- **DATASET ENTRIES**

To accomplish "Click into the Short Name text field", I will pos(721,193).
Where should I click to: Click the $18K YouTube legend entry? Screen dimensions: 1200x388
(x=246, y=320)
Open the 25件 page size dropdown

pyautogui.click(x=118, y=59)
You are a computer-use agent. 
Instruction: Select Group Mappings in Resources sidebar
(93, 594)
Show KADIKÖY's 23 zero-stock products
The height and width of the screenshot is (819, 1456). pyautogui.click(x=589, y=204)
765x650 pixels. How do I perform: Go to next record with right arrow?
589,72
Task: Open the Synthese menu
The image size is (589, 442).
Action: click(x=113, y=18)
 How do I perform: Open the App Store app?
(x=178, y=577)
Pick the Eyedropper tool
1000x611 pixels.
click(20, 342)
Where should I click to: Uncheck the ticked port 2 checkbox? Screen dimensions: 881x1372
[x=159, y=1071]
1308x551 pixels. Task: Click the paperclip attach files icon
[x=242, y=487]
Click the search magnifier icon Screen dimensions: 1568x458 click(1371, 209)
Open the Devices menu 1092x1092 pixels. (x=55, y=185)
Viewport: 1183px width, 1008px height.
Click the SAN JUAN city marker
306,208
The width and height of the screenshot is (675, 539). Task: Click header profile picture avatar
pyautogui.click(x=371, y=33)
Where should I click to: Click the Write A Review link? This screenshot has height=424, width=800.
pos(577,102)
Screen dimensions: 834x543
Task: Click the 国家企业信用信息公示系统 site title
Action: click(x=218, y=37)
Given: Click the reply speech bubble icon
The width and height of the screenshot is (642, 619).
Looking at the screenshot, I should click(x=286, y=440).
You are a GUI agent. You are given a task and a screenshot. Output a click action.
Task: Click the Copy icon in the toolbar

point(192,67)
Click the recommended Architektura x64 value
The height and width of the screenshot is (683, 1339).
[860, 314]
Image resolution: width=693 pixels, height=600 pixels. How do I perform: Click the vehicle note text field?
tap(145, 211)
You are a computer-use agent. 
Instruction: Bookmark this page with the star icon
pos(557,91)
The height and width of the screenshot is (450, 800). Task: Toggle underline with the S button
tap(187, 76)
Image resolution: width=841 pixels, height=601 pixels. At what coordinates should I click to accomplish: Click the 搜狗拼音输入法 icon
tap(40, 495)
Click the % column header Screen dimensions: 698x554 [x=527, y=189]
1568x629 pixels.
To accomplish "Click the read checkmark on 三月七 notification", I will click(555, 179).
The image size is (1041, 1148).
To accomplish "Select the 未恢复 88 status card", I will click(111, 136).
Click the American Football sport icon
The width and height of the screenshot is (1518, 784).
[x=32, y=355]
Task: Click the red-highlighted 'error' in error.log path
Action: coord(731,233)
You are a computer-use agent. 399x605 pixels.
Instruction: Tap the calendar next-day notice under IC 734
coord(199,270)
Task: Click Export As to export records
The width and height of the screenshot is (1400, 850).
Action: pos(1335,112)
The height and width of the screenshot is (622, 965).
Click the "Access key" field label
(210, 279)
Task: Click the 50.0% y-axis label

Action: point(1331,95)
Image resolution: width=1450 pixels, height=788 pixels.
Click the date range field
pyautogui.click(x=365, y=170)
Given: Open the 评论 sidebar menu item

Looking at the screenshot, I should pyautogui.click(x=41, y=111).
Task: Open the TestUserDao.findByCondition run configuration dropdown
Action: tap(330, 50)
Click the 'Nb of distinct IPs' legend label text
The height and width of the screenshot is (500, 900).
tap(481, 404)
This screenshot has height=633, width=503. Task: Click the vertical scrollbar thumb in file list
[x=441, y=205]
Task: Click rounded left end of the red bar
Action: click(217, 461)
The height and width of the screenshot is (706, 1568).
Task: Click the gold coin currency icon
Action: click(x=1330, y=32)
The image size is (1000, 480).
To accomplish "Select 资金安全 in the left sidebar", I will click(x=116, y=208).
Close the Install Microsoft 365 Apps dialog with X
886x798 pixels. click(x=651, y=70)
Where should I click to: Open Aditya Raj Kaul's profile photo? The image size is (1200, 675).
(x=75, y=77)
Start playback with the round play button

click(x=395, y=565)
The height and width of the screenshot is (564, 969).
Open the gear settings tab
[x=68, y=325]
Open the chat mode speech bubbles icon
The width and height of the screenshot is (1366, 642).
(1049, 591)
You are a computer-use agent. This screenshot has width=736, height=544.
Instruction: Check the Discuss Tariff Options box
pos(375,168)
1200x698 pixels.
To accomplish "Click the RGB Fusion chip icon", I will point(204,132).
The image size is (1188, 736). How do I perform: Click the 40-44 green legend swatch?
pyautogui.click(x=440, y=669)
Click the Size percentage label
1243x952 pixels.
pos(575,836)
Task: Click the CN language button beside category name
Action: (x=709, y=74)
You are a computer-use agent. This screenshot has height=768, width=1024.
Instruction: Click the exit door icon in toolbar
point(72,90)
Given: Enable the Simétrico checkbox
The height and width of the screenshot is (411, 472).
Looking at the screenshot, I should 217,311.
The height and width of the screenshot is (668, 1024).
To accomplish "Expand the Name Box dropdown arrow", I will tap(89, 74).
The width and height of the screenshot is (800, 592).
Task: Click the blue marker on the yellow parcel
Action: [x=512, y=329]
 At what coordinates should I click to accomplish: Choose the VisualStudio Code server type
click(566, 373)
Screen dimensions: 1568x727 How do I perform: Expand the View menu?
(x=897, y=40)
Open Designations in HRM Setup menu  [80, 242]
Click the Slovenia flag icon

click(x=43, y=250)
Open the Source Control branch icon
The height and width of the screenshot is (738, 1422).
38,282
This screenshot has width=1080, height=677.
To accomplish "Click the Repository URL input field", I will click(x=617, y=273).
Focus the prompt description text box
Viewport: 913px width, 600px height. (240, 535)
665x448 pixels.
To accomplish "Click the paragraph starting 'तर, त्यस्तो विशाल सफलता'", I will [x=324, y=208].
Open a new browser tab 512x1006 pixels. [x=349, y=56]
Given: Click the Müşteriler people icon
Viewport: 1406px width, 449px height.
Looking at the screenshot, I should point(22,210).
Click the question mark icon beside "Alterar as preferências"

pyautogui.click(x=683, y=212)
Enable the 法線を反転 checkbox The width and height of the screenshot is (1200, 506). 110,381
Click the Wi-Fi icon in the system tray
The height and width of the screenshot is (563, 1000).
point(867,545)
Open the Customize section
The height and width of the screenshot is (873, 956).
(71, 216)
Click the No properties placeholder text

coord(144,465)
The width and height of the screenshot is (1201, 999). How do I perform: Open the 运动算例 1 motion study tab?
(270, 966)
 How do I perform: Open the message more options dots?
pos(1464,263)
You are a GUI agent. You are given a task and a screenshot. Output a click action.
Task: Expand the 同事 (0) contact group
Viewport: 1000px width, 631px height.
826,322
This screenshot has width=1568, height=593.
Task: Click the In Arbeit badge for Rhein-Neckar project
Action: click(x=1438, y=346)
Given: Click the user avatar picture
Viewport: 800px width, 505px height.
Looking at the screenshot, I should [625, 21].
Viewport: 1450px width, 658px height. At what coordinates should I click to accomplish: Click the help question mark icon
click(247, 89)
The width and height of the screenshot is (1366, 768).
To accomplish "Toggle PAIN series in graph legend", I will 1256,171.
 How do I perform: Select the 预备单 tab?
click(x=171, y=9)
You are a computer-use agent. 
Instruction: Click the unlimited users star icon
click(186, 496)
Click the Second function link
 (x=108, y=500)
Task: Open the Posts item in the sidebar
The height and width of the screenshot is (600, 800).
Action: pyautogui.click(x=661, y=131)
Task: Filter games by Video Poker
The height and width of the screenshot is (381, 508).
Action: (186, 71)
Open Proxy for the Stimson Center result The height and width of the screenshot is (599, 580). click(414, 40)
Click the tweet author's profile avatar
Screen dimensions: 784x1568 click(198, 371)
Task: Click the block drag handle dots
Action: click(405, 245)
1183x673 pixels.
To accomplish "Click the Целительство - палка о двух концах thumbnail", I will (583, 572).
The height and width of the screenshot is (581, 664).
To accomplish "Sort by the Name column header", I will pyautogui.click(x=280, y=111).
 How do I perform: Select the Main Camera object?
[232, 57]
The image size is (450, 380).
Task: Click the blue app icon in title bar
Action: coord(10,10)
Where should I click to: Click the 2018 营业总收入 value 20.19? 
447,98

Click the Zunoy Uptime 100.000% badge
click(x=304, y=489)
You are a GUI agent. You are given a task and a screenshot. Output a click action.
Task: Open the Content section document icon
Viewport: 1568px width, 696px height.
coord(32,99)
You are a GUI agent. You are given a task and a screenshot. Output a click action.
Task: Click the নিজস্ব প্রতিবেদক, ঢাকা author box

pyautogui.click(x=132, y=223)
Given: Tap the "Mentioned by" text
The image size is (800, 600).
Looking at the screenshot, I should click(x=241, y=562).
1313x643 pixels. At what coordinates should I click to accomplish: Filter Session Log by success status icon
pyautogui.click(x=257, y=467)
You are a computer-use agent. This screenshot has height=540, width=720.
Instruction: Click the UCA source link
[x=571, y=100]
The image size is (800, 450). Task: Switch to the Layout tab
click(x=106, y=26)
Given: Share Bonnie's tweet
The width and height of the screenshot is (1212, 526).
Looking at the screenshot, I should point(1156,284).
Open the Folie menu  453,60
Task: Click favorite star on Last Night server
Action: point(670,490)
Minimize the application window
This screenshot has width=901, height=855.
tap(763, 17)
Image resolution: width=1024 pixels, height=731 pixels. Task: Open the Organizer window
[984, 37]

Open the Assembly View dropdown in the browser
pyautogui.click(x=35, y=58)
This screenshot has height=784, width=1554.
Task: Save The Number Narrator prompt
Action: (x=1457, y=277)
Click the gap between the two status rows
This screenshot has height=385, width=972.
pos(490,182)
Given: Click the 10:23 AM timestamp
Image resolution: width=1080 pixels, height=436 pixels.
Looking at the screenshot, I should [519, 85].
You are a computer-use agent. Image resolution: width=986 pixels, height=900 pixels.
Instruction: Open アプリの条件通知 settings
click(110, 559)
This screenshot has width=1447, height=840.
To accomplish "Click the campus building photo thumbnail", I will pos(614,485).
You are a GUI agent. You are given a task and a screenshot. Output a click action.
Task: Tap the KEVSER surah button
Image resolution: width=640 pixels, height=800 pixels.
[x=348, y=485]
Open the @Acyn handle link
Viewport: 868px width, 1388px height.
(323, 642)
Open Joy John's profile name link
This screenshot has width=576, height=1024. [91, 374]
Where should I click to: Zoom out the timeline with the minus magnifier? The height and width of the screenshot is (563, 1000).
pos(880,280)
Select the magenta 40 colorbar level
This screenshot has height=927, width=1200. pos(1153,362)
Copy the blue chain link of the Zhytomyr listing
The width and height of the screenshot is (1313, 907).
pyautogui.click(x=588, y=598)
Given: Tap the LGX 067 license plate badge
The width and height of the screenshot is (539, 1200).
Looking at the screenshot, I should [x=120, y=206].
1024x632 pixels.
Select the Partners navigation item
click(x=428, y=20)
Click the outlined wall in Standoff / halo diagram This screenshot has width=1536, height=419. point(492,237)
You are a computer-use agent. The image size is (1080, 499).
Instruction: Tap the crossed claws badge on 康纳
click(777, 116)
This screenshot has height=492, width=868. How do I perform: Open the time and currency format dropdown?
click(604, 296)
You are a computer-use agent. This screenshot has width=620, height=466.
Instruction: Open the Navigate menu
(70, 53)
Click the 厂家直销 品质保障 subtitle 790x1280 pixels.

- **WHAT TO DO**
Up to and including the last line of the data, copy each line exactly, starting with the line that contains "You are a computer-use agent. Image".

- **PROBLEM SOLUTION**
You are a computer-use agent. Image resolution: width=986 pixels, height=900 pixels.
Instruction: Open アプリの条件通知 settings
click(110, 559)
This screenshot has width=1447, height=840.
To accomplish "Click the campus building photo thumbnail", I will pos(614,485).
You are a GUI agent. You are given a task and a screenshot. Output a click action.
Task: Tap the KEVSER surah button
Image resolution: width=640 pixels, height=800 pixels.
[x=348, y=485]
Open the @Acyn handle link
Viewport: 868px width, 1388px height.
(323, 642)
Open Joy John's profile name link
This screenshot has width=576, height=1024. [91, 374]
Where should I click to: Zoom out the timeline with the minus magnifier? The height and width of the screenshot is (563, 1000).
pos(880,280)
Select the magenta 40 colorbar level
This screenshot has height=927, width=1200. pos(1153,362)
Copy the blue chain link of the Zhytomyr listing
The width and height of the screenshot is (1313, 907).
pyautogui.click(x=588, y=598)
Given: Tap the LGX 067 license plate badge
The width and height of the screenshot is (539, 1200).
Looking at the screenshot, I should [x=120, y=206].
1024x632 pixels.
Select the Partners navigation item
click(x=428, y=20)
Click the outlined wall in Standoff / halo diagram This screenshot has width=1536, height=419. point(492,237)
You are a computer-use agent. The image size is (1080, 499).
Instruction: Tap the crossed claws badge on 康纳
click(777, 116)
This screenshot has height=492, width=868. How do I perform: Open the time and currency format dropdown?
click(604, 296)
You are a computer-use agent. This screenshot has width=620, height=466.
Instruction: Open the Navigate menu
(70, 53)
Click the 厂家直销 品质保障 subtitle 790x1280 pixels.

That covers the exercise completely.